Inadvertently making a false claim relating to antimicrobial performance could have the adverse effect on your facility and incur serious reputational damage if discovered, not to mention fines.
Regardless of what products or technologies you are considering implementing into your restaurant design, it is important to speak to a trusted partner that adheres to strict global regulatory compliance and can therefore protect your facility from false claims and ensure corporate social responsibility.
Antimicrobial hardcoated films for example, play a vital role in preventing or inhibiting growth of bacteria, mould, fungus and mildew which cause surface degradation and odours.
This is not the same as directly cleaning, disinfecting, eliminating, or removing microbes from the surface. Therefore, the role of such a film is for additional protection to help overcome cleanliness anxiety. Regular cleaning and disinfection of surfaces remains critical.
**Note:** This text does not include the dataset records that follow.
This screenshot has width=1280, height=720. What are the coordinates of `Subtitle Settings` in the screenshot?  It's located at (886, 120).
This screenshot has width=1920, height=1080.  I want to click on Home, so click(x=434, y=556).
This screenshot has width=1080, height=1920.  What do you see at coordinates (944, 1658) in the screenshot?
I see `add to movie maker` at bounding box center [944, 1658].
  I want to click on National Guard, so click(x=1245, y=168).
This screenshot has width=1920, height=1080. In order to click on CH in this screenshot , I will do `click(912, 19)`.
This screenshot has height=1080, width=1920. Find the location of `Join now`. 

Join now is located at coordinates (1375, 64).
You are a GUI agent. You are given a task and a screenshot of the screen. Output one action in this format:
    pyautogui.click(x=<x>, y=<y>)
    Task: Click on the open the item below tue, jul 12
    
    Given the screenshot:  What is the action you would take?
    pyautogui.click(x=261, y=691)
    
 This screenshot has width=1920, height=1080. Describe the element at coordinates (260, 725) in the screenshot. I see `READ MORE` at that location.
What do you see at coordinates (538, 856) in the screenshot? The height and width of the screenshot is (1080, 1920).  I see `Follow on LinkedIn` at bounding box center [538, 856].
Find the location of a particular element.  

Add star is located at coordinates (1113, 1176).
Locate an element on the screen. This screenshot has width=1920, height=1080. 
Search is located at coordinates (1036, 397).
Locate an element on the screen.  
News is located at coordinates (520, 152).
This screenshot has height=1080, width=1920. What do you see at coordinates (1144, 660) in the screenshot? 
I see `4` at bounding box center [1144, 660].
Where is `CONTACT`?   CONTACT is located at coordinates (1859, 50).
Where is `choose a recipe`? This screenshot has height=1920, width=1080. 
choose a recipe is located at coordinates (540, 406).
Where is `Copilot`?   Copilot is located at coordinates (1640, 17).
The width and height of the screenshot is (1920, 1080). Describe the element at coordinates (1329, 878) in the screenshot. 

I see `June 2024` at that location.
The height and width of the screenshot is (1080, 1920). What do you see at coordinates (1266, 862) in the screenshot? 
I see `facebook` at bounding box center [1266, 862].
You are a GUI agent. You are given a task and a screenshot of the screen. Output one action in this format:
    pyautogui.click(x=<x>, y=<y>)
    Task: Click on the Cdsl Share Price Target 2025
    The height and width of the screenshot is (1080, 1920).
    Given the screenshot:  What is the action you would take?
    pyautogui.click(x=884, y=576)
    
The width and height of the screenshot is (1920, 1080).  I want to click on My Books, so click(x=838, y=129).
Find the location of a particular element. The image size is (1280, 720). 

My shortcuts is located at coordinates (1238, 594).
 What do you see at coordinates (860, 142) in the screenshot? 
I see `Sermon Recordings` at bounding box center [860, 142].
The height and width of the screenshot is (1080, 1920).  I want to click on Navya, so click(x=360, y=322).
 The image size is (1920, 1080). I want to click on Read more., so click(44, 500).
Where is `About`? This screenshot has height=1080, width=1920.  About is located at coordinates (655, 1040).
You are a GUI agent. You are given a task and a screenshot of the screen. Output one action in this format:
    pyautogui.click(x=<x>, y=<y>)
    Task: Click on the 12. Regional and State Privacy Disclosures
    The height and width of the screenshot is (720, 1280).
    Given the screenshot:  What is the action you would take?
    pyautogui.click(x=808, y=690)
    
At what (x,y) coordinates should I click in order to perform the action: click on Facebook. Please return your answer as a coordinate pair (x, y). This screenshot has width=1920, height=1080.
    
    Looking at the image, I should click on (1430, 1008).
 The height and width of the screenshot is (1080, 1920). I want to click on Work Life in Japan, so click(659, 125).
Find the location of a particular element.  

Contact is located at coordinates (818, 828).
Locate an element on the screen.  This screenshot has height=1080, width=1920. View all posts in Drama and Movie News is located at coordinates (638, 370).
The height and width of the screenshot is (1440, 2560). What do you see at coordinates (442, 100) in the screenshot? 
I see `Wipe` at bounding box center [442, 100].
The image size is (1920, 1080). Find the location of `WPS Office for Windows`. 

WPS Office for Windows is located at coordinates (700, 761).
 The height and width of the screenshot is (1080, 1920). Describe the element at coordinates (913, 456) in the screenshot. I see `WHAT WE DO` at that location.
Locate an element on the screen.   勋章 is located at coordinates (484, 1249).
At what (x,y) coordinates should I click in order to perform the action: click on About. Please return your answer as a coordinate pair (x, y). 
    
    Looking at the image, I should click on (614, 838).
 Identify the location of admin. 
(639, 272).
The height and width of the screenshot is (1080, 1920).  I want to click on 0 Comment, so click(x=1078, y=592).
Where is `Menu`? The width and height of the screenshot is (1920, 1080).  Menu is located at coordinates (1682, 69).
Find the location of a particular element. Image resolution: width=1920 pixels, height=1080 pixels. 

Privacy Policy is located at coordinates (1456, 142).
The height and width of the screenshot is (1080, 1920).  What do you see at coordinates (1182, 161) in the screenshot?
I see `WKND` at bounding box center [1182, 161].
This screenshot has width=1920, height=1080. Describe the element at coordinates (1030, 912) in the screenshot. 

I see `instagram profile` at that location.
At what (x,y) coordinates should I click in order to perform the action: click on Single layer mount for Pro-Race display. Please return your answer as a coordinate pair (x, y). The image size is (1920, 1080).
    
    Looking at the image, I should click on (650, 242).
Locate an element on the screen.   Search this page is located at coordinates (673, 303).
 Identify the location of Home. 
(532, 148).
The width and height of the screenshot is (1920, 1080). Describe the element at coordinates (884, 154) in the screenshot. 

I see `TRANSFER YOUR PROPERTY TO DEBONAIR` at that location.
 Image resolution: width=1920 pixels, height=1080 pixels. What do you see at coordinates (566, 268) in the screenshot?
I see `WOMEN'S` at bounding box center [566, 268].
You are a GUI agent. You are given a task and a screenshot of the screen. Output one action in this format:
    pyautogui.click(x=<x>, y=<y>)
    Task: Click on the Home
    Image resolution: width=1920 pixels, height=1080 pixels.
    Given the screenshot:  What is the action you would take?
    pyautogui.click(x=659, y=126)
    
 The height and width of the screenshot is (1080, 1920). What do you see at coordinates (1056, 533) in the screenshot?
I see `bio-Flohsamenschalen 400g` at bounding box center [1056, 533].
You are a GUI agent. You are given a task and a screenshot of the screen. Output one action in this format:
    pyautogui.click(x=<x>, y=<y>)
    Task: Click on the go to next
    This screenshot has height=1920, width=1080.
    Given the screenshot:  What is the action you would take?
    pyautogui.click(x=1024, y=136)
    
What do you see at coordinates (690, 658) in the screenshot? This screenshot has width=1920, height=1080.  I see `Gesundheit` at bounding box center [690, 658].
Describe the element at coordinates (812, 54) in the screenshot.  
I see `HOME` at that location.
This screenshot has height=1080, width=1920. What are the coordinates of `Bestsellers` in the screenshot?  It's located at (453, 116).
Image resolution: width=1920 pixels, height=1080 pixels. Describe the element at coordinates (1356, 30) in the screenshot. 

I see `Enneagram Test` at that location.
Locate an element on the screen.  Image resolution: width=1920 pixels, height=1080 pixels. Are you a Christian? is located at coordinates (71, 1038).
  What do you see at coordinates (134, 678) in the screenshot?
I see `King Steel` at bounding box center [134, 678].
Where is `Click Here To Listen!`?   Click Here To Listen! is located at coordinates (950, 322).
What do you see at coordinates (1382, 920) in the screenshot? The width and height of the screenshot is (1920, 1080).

There’s no doubt the fast food industry will survive today’s challenges, but to do so, it’s vital that new and innovative solutions to aid cleaning regimes are quickly devised and implemented.
There really is no substitute for thorough disinfection and traditional cleaning, but cleanliness confidence often starts at visual confirmation, which means keeping surfaces clean, intact and durable could be key to reassuring diners back through restaurant doors and kick-starting the recovery process.
Anna Harris is R&D project manager at MacDermid Enthone Solutions, a manufacturer of high-performance hardcoated films and blended liquids.